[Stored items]

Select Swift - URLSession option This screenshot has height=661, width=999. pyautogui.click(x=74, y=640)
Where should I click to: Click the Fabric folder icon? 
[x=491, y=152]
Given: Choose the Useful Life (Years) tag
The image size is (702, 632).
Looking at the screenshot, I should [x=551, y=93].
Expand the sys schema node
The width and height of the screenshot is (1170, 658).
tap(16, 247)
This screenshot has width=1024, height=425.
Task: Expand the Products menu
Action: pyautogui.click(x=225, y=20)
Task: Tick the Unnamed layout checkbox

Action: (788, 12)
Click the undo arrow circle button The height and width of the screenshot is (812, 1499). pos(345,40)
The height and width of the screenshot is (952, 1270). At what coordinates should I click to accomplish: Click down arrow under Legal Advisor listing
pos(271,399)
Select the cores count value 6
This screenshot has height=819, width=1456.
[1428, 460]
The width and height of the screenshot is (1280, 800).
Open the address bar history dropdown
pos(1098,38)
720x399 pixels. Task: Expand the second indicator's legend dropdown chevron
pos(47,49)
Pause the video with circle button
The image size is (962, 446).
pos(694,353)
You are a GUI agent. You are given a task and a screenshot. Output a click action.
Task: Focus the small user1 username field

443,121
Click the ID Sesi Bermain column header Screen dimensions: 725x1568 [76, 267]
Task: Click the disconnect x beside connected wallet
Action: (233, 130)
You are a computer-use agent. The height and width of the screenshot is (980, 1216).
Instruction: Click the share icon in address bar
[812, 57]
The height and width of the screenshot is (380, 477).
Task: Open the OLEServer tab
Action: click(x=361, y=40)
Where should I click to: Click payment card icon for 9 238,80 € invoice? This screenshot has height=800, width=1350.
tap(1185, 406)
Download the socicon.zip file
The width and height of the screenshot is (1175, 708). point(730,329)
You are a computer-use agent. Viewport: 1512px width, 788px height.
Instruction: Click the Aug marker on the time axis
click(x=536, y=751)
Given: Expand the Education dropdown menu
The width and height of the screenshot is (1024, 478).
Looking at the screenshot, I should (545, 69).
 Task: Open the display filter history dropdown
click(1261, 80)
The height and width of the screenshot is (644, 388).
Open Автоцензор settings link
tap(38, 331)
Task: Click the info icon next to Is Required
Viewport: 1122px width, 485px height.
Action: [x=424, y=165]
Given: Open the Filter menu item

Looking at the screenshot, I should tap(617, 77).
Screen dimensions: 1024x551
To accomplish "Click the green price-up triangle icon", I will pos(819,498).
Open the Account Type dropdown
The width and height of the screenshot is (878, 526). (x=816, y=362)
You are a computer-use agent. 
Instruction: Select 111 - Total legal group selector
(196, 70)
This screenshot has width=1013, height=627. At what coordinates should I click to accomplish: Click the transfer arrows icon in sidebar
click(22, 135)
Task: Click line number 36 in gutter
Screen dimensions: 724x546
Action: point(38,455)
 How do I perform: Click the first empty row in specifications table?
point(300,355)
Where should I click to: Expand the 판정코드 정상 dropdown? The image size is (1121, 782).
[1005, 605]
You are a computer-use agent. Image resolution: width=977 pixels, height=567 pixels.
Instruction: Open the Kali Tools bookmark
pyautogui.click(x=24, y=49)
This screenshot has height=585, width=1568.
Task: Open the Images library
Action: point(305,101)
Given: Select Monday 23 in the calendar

> [Requirement] Retype only the stretch of lines above starting at the one with "Instruction: Click the Aug" and stopping at the one with "The height and width of the screenshot is (644, 388).", exactly as written, with both kept.

> [Answer for this exercise]
Instruction: Click the Aug marker on the time axis
click(x=536, y=751)
Given: Expand the Education dropdown menu
The width and height of the screenshot is (1024, 478).
Looking at the screenshot, I should (545, 69).
 Task: Open the display filter history dropdown
click(1261, 80)
The height and width of the screenshot is (644, 388).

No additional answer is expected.